The rich metaphorical imagery used in this passage also exemplifies Hopkins’ close and attentive study of “things,” how they look, feel, smell. All great poets are firstly great observers of the world, using their fine-tuned senses to penetrate into the nature of objects. Hopkins recreates the glowing of coals or the scattering of salt in our minds. It is Hopkins’s ability to render realistically the simple things of everyday life (coals, salt) and then tie them to the most sublime reaches of reality (God’s glory and grace) that forms a core part of his poetic genius.

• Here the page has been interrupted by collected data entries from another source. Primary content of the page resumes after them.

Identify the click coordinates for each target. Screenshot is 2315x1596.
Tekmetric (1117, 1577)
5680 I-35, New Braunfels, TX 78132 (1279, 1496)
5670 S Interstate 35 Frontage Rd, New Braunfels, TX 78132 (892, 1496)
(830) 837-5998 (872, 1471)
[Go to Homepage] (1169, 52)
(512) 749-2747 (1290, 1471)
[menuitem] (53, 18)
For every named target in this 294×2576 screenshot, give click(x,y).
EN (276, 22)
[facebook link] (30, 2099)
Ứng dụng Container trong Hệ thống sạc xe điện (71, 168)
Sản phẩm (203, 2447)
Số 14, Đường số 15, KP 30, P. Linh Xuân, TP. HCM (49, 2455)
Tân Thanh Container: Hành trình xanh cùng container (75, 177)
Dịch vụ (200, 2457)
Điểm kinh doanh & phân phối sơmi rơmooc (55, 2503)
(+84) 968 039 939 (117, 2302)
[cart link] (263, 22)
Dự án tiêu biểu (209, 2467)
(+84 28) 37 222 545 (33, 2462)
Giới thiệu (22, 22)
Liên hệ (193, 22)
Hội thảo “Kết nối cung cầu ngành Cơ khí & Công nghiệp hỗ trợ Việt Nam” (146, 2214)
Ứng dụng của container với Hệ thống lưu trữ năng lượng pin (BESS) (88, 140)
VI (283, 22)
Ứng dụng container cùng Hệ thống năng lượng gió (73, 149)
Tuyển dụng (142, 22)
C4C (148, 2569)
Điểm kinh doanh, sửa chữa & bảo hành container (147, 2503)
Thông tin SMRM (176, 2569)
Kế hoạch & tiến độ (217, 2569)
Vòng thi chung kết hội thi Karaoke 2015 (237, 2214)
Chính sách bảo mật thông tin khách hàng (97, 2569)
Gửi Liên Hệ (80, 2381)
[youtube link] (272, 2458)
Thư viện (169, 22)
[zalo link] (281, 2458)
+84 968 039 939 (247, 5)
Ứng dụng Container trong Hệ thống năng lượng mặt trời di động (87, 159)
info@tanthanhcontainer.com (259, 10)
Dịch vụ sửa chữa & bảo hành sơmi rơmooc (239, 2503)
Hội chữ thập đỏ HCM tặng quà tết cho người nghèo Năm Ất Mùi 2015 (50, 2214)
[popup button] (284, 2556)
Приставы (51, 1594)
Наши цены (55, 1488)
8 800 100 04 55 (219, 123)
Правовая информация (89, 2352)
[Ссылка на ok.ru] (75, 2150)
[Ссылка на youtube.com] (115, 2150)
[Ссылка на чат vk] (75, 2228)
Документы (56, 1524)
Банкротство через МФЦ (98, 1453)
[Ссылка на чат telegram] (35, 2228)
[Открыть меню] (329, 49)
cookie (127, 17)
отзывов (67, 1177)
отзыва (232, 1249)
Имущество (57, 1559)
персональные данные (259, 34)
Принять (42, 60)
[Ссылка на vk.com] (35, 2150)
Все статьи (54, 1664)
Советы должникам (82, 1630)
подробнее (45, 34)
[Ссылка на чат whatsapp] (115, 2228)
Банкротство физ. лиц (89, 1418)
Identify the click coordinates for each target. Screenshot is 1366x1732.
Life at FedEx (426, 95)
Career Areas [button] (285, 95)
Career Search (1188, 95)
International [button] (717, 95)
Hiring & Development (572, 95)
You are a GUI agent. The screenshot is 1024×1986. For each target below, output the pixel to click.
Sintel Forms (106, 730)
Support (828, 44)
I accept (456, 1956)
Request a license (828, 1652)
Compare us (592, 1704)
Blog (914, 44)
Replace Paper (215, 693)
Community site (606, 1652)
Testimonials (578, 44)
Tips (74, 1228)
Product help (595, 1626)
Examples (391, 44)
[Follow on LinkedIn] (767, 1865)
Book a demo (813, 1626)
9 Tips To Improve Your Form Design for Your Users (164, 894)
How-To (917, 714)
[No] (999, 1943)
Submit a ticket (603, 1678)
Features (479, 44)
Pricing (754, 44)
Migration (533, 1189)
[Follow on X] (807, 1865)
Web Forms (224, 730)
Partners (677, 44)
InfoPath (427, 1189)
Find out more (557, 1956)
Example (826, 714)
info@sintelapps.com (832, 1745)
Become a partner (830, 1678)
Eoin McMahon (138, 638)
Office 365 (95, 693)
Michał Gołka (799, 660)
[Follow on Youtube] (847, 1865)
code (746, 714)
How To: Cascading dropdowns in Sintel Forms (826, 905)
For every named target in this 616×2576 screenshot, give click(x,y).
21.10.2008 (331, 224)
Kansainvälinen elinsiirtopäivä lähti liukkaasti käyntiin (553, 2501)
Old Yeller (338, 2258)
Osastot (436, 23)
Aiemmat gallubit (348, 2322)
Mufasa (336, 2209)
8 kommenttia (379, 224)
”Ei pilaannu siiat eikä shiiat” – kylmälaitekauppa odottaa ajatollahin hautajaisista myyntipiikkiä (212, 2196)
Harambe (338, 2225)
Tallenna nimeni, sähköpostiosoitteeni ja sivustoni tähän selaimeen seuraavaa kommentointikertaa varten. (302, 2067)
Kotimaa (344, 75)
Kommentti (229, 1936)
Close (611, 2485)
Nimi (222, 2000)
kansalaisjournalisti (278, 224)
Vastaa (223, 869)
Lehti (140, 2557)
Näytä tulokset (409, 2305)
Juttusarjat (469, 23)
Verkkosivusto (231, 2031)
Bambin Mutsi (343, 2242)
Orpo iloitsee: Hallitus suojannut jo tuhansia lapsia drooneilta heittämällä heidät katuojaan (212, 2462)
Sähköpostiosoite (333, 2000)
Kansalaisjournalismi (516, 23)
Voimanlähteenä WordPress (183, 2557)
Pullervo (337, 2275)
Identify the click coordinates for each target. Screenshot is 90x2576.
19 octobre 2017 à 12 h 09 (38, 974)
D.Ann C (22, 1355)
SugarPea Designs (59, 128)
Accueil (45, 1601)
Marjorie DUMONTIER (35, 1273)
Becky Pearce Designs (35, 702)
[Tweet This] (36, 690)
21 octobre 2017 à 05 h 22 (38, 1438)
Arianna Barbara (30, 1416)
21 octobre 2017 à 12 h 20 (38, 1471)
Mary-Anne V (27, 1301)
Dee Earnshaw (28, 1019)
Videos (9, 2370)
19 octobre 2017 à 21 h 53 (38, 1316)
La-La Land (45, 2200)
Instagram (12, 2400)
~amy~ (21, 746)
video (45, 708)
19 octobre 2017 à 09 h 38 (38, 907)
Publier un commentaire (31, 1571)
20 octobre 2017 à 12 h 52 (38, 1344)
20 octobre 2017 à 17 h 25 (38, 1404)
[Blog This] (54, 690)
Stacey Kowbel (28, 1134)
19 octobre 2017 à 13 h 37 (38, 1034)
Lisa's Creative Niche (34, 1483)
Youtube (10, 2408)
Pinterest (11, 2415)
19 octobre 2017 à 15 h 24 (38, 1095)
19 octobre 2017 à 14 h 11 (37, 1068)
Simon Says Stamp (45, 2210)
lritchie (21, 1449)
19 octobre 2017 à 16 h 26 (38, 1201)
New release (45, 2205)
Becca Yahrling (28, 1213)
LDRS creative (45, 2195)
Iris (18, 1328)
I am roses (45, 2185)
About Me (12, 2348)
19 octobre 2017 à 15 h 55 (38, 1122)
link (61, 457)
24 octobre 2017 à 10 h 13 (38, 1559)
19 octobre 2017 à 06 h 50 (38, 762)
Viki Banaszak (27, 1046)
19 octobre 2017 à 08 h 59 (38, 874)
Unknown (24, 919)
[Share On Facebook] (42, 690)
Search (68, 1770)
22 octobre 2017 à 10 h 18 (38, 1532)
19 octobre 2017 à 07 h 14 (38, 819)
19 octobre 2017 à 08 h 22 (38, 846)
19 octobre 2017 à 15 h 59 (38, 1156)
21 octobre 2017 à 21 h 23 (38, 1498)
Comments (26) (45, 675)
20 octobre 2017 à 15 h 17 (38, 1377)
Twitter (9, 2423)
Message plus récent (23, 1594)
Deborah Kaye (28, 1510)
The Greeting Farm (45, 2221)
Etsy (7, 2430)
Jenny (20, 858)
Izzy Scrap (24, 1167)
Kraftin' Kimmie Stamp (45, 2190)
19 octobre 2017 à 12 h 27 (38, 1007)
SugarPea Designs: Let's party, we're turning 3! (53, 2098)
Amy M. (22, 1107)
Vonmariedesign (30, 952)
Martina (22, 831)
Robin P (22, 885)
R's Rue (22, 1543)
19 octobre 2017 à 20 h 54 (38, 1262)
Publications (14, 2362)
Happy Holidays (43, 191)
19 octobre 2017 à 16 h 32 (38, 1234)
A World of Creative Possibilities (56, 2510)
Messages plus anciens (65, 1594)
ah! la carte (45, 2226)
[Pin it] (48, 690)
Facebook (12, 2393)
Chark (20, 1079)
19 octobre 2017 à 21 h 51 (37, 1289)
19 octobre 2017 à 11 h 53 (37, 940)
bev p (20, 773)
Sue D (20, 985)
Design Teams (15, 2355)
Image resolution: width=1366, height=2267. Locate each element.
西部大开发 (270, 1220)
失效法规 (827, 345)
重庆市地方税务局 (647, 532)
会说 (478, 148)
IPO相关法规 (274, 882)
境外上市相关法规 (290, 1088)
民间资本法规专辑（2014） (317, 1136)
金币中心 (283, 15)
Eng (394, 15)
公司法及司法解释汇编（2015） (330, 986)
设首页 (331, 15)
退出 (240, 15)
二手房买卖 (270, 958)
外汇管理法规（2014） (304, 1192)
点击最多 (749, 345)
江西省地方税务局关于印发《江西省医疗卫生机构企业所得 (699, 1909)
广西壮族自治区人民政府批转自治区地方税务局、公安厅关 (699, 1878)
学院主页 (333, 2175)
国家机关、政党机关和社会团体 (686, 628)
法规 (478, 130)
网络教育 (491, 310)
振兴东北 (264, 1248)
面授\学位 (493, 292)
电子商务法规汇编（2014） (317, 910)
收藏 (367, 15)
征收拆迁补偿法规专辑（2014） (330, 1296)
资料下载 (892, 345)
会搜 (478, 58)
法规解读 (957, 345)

Through familiar images, Hopkins paints a picture of what unfiltered sunlight would be like (and by extension, what God’s glory would be to unredeemed man).
But Our Lady came “to mould / Those limbs like ours,” that is, to give God human form, a mild face to look upon that, in His hidden mortal life, would not blind us like the unfiltered blaze of the sun. God accommodated Himself to our condition, tempering the heat of His majesty through the Maid of Nazareth. “Her hand leaves his light / Sifted to suit our sight.”
We can follow Hopkins’ train of thought even further. It is through the Incarnation and Redemption, which were achieved through Mary’s cooperation, that we can hope to one day see God face to face, to stare into that brilliant, searing point of light like Dante at the end of the Divine Comedy, the lack of which makes one truly blind.
In light, dancing poetry, Hopkins has crafted a profound meditation on Mary and her role in our lives. He has carefully elaborated the various commonalities between Mary and the air, how both are ever with us, sustaining our life, and diffusing light all around us.